# [SEO] HTML5 und SEO-optimiertes Layout



## ricounltd (19. September 2011)

Hallo liebe Gemeinde,
ich habe eine Frage bezüglich eines SEO-optimierten Layouts in HTML5. Seit HTML5 gibt es ja Tags wie "_header_", "_footer_", "_nav_", "_aside_" usw. Diese dienen ja dazu, dass die Robots der Suchmaschinen, sich besser zurecht finden und wissen wo was ist.

Nun habe ich ein optimiertes Layout geschrieben, in welchem sich der Header, ganz am Ende und der Content ganz oben (im Quellcode) befindet. Hier mal ein Beispiel zum besseren Verständnis:


```
<div id="wrapper">
  <section id="content">Lorem ipsum dolor sit amet</section>
  <nav>Navigation</nav>
  <footer>Footer</footer>
  <header>Header</header>
</div>
```

Die einzelnen Elemente werden nun mit CSS so ausgerichtet, dass das Frontend dementsprechend auch vernüftig aussieht... soweit so gut, nur was ist mit den HTML5-Tags welche jetzt nicht mehr nach Reihenfolge stehen?! Normal wäre es ja, wenn der "_Header_"-Tag ganz oben steht usw.

Was meint ihr dazu? Ist das ein Problem ...und wenn ja, sollte ich dann besser doch mit DIV's arbeiten?!

Ich bedanke mich schonmal im voraus für hilfreiche Antowrten.

Sonnige Grüsse,
Van


----------



## akumasusan (11. Oktober 2011)

was ist auf der Seite Optimierung in seo?


----------



## ricounltd (25. Oktober 2011)

Erstens verwende ich HTML5 Tags, um so bestimmte Bereiche zu kennzeichnen und in diesem Beispiel, liegt der Content an oberster Stelle im Quelltext.


----------



## GMF (25. Oktober 2011)

Ne Frage: Warum ist der footer über dem header wenn du sie im css doch übereinander stellst?
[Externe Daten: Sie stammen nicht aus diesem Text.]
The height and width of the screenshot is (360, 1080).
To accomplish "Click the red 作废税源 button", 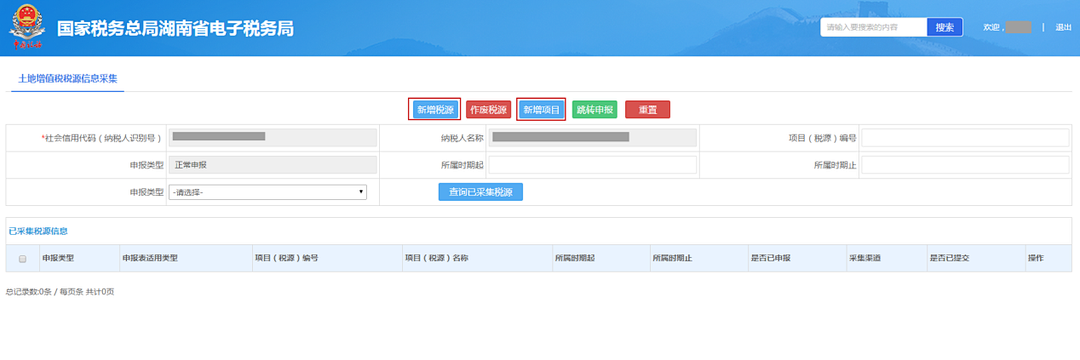I will 488,109.
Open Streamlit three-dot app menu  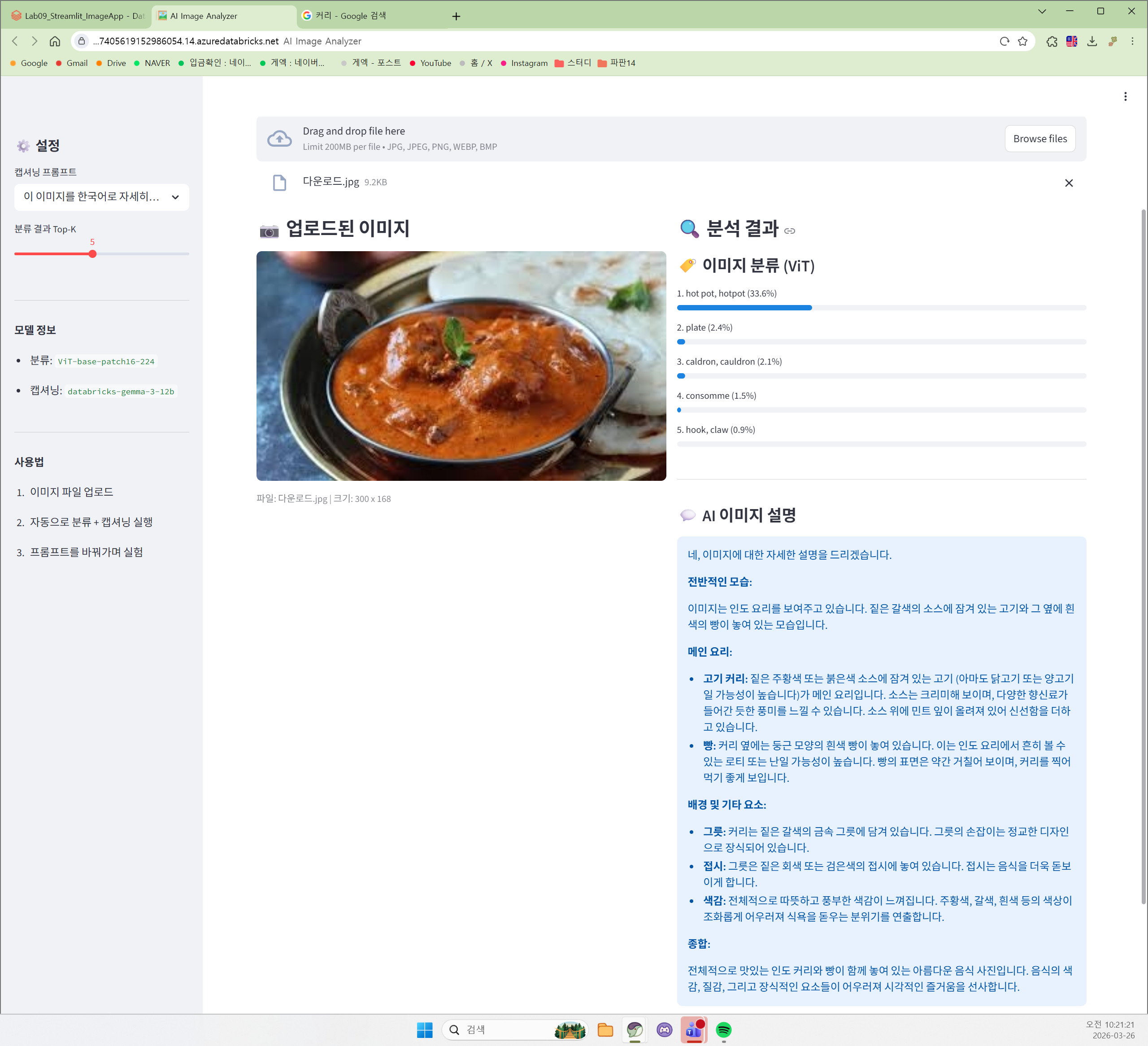pos(1125,97)
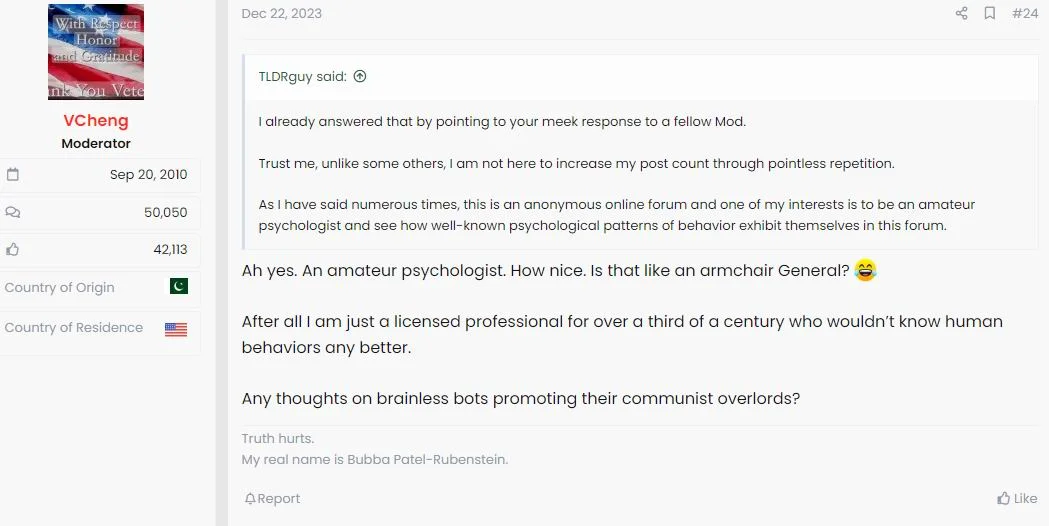Click the Dec 22, 2023 timestamp
Image resolution: width=1049 pixels, height=526 pixels.
coord(282,13)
Ergibt irgendwie nicht wirklich Sinn für mich.

Jedenfalls sind die Crawler nicht so streng mit der Validität einer Webseite, sonst währen Facebook und Co. nicht einmal in den Suchmaschinen.


----------



## threadi (25. Oktober 2011)

Suchmaschinen-Bots scannen den Inhalt einer Seite von oben nach unten. Früher brachen sie nach einer relativ geringen Anzahl Zeilen ab die Seite einzulesen und genauer zu analysieren. Heute sind es sicherlich einige Zeilen mehr wenn nicht die ganze Datei, dennoch heißt es in "SEO-Kreisen", dass je weiter oben der wichtige Content steht dieser auch höher bewertet wird. Ob das wirklich so ist, kann ich nicht beurteilen. Bei meinem Test dazu kam kein anderes (und auch kein besseres) Ergebnis raus.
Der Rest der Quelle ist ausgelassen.